### Records shown
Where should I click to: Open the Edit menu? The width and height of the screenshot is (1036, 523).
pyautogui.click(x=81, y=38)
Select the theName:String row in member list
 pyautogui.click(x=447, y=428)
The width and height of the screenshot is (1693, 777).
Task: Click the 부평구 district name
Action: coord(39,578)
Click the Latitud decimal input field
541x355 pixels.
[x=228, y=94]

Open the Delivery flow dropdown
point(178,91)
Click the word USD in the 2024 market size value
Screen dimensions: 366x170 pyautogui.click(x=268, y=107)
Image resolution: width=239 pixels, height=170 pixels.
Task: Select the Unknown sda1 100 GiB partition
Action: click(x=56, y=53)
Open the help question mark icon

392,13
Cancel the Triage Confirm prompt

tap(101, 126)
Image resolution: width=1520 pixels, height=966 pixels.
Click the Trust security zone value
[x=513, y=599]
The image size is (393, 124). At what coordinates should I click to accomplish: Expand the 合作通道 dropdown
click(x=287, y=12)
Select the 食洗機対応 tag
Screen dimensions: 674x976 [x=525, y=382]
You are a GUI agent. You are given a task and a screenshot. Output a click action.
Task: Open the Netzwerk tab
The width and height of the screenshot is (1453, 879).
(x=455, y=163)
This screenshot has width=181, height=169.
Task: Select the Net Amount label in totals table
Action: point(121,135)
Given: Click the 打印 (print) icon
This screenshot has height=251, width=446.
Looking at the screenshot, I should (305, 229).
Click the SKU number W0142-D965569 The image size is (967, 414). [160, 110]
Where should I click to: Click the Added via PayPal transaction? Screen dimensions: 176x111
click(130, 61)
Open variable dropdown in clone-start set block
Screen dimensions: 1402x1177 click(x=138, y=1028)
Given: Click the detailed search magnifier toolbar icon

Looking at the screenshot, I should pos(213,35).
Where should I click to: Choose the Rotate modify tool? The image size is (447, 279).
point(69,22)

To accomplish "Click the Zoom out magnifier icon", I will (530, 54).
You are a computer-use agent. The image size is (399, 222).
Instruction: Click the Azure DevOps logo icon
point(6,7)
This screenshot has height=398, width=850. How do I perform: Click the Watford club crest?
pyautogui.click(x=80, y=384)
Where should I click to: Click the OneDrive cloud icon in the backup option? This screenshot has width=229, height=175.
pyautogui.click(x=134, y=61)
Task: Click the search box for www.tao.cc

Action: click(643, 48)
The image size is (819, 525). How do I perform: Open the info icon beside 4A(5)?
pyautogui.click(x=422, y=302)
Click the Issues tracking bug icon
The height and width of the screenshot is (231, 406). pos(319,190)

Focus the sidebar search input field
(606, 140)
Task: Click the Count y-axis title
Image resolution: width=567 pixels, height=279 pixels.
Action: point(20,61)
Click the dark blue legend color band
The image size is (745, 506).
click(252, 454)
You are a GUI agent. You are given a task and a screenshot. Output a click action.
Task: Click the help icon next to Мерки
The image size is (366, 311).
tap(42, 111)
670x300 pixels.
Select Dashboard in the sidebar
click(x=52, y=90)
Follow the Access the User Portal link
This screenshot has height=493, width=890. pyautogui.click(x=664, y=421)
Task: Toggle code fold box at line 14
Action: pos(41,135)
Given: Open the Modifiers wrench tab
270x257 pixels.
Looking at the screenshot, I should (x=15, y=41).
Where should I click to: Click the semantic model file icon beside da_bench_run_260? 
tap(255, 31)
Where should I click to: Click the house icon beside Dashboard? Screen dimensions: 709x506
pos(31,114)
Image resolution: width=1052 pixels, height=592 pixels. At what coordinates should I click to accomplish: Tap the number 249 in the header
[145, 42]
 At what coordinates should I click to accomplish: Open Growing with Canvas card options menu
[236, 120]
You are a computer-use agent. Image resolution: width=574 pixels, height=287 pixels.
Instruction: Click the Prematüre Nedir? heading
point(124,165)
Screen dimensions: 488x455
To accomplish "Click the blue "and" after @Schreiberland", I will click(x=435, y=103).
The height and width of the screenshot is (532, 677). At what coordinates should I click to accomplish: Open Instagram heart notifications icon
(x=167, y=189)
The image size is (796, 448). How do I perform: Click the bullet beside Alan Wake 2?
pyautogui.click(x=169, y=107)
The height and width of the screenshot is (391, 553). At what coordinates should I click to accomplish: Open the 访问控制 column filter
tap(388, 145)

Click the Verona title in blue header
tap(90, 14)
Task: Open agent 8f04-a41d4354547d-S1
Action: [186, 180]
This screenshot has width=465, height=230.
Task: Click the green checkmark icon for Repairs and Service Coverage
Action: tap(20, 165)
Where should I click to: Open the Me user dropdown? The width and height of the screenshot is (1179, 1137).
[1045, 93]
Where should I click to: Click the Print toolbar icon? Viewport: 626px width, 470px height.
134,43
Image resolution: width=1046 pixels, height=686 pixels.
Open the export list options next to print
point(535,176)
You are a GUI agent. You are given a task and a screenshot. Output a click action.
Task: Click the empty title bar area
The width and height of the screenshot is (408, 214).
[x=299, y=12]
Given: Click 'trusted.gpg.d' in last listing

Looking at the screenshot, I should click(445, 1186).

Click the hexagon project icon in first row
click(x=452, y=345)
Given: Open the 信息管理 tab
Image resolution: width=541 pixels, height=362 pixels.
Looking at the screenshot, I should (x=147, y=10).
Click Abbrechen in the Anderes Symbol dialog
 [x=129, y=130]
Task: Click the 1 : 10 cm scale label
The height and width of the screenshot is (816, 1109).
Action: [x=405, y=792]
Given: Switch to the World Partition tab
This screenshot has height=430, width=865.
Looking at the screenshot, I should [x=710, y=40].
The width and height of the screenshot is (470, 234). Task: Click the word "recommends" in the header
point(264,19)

### Your task
Copy out every line of the material above that contains the string "computer".

### Problem solution
You are a computer-use agent. The image size is (399, 222).
You are a computer-use agent. Image resolution: width=574 pixels, height=287 pixels.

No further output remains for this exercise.